# The death of our constitution



## Plainsman (Jul 30, 2003)

This is as much the fault of Republicans as Democrats because none of them have the nerve to stop Obama. They would all give up American and it's freedom because they fear being called a racist more than they fear socialism or full fledged Marxist communism. The majority of them can not call themselves true patriots. Only Ted Cruz, Rand Paul and a handful can.

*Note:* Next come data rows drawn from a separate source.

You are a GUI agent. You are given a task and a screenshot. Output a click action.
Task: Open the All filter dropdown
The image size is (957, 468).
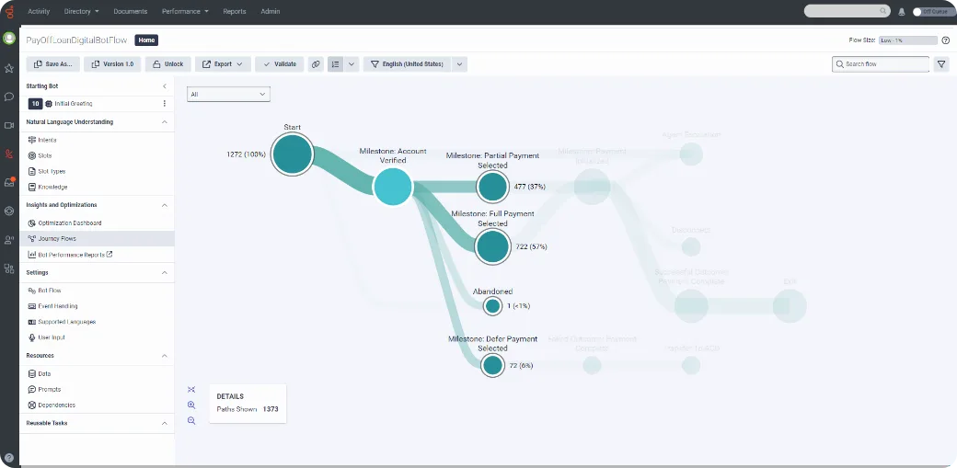[227, 94]
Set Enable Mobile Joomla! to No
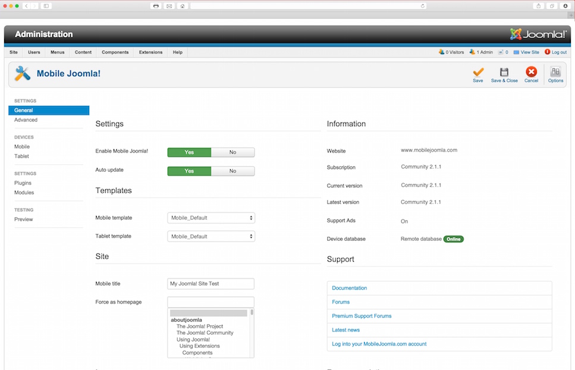 tap(232, 152)
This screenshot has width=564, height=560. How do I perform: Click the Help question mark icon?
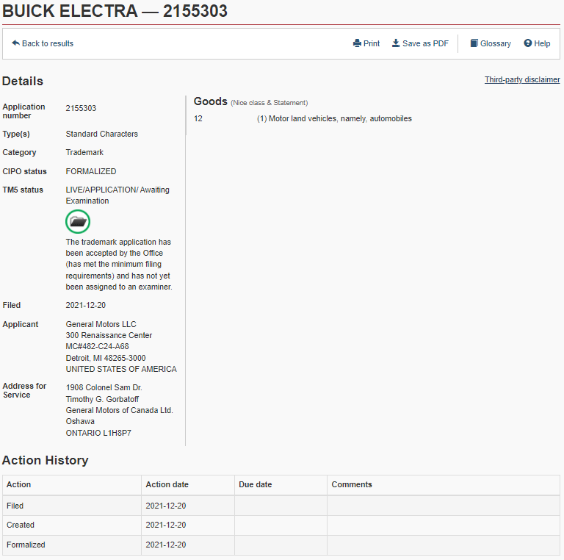[x=527, y=43]
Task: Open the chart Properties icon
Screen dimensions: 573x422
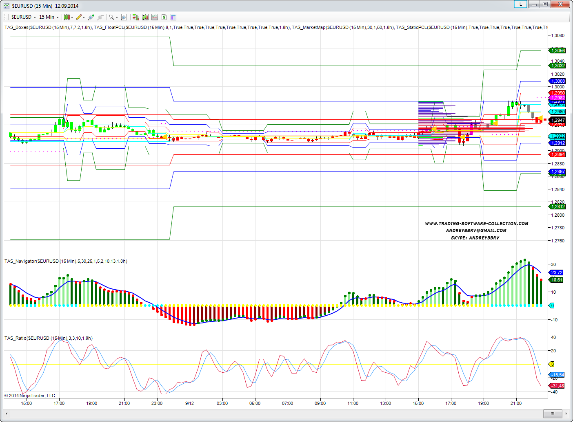Action: [173, 17]
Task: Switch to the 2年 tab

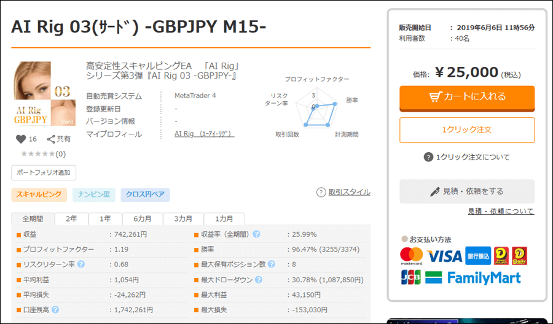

> Members of Congress and constitutional law experts testified before the House Judiciary Committee on Wednesday, warning that the legislative branch is in danger of ceding its power in the face of an "imperial presidency."
> 
> The hearing, "Enforcing the President's Constitutional Duty to Faithfully Execute the Laws," focused on the multiple areas President Barack Obama has bypassed Congress, ranging from healthcare and immigration to marriage and welfare rules.
> 
> Jonathan Turley, Shapiro Professor of Public Interest Law at George Washington University, testified that the expansion of executive power is happening so fast that America is at a "constitutional tipping point."


For the full story: http://freebeacon.com/the-imperial-presidency/


----------



## blhunter3 (May 5, 2007)

Does congress really want a revolution? Seems to me they are testing the waters to see what will happen.


----------



## shaug (Mar 28, 2011)

Plainsman,

You throw around words like conservative and marxist and liberal and socialist, but you really don't understand much. If you want to stop Obama I suggest you first stop supporting the people/orgs getting him elected.

http://www.lobowatch.org/adminclient/WolfPolitics3/go

If you are not part of the solution then you are part of the problem.

A talking head not saying anything.

Would you like to discuss Land Tawney, Dave Dittloff, Tom France from the National Wildlife Federation and their forays into North Dakota?


----------



## Plainsman (Jul 30, 2003)

> Would you like to discuss


Not when it hijacks a thread.

Shaug you don't want a discussion, you never do. You simply want to get in the mud again. Your post really isn't that political, it belongs in the hot topics. Go there and see if anyone wants to play with you.

I'll see if there is a way to move a single post for you. This one is sidelining the discussion for your pet subjects.

You and I are already talking about this on another site. If you want it on this site take it to the proper form.


----------